Salt the water: Bring a large pot of salted water to a boil. The water should taste like the sea; this is your main chance to season the pasta.
Prep the chicken: Pat dry, season with salt and pepper, and set aside.
If using thighs, trim excess fat for even cooking.
Cook the pasta: Add pasta to boiling water and cook until just shy of al dente. Reserve 1 cup of pasta water before draining.
Sear the chicken: Heat 1 tablespoon olive oil in a large skillet over medium-high. Add chicken in a single layer and sear until golden and cooked through, 5–7 minutes.
Don’t overcrowd; cook in batches if needed. Transfer to a plate.
Sauté aromatics: Lower heat to medium. Add remaining oil and the garlic.
Cook 30–60 seconds until fragrant, not browned.
Create the sauce base: Stir in cream or 1/2 cup pasta water to the skillet. Simmer briefly to warm through and emulsify.

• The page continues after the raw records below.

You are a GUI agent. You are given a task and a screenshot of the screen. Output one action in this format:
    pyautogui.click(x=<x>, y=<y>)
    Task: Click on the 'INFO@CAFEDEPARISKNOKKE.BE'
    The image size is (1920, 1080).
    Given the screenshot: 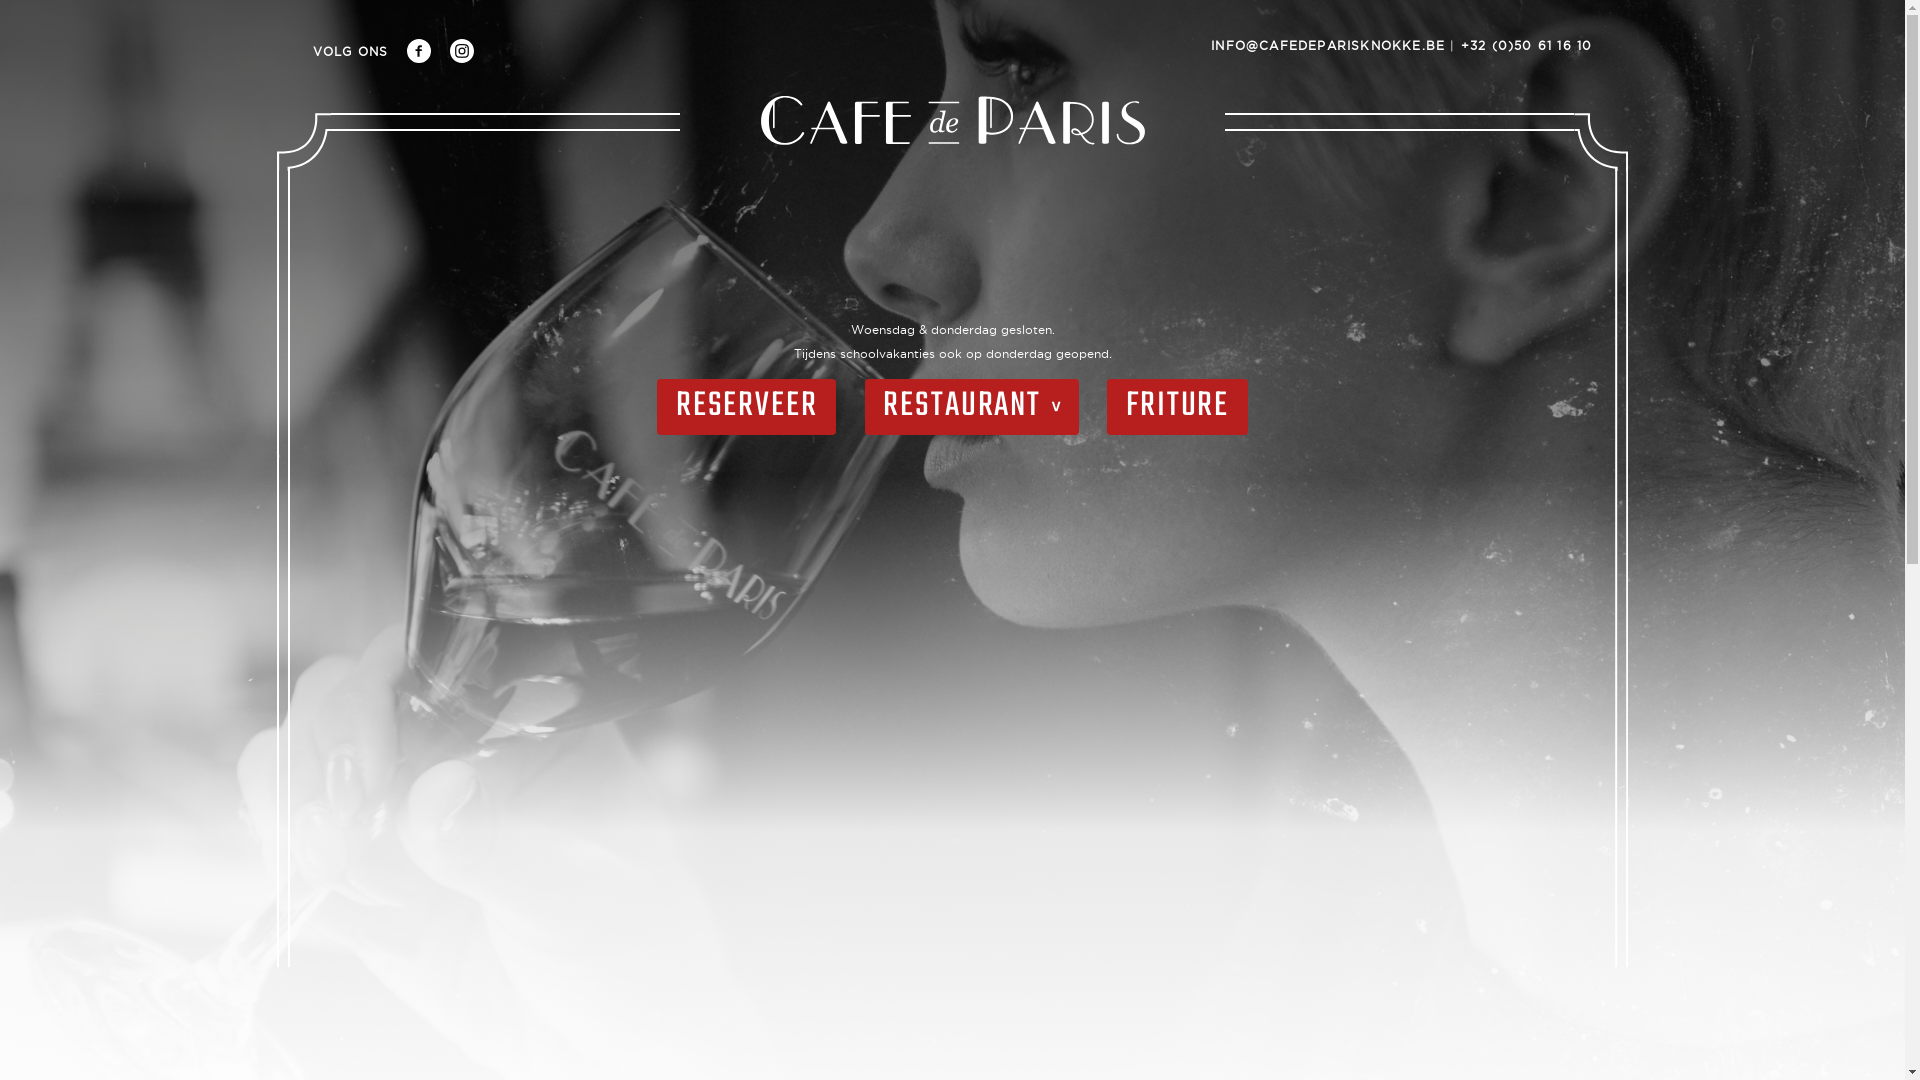 What is the action you would take?
    pyautogui.click(x=1328, y=45)
    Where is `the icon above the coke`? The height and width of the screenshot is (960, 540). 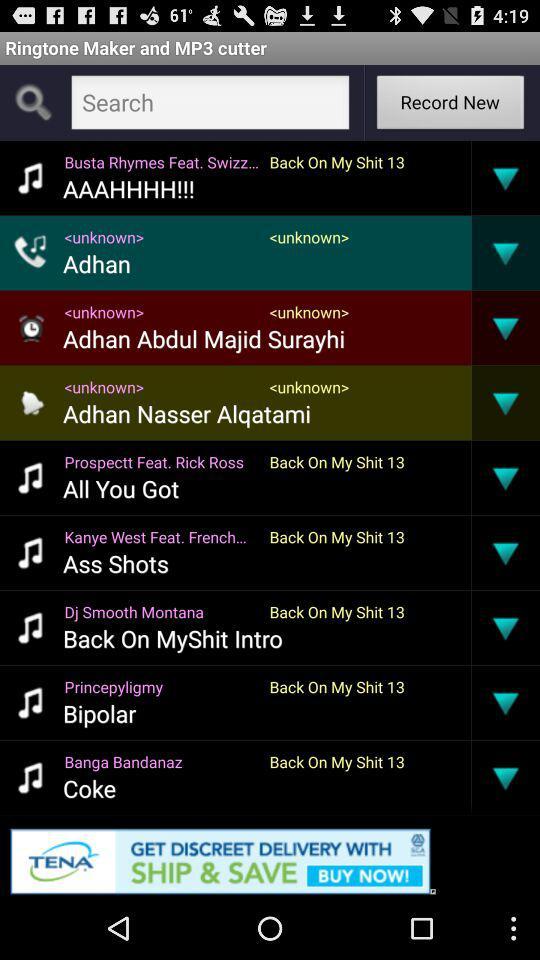
the icon above the coke is located at coordinates (160, 760).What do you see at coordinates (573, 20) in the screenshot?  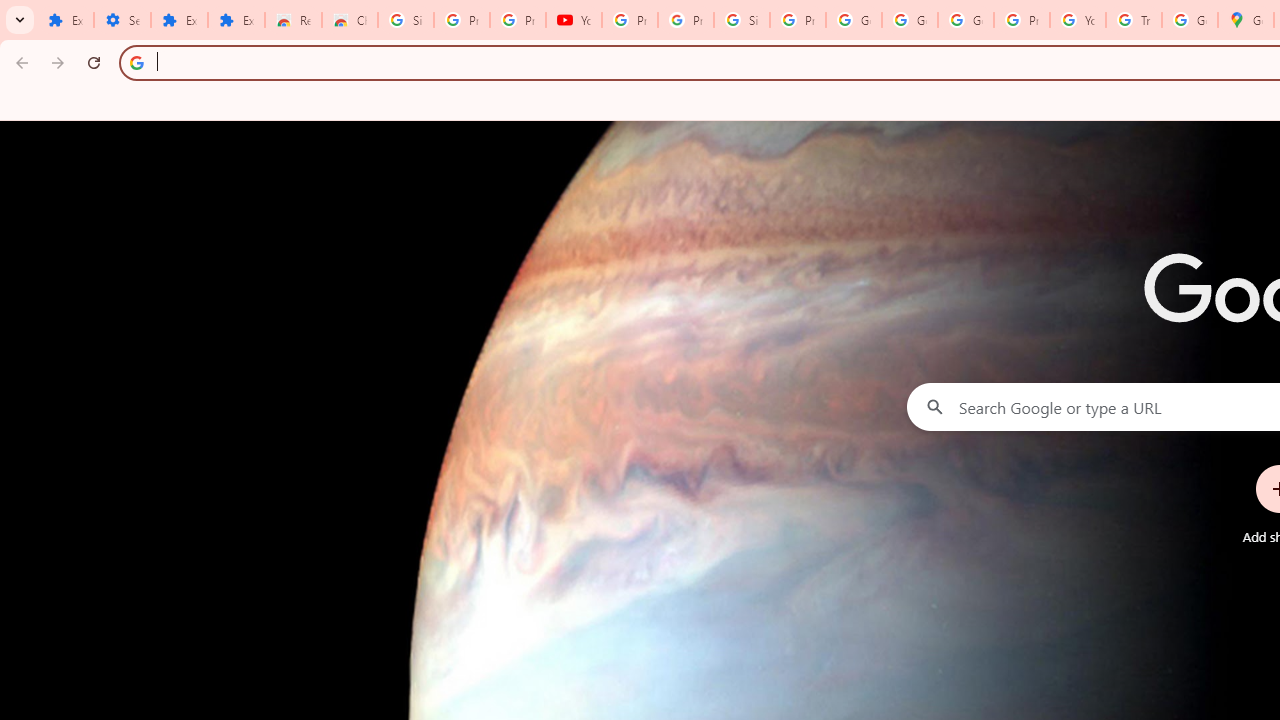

Add pesto: Off the heat, whisk in the pesto. Return to low heat and adjust consistency with more pasta water as needed.
The sauce should lightly coat a spoon.
Toss it all together: Add drained pasta and cooked chicken to the skillet. Toss gently to coat. Add Parmesan, lemon zest, and a squeeze of lemon juice.
If using tomatoes, fold them in now. Season with salt, black pepper, and red pepper flakes.
Finish and serve: Top with toasted pine nuts, extra Parmesan, and fresh basil. Serve immediately while glossy and hot.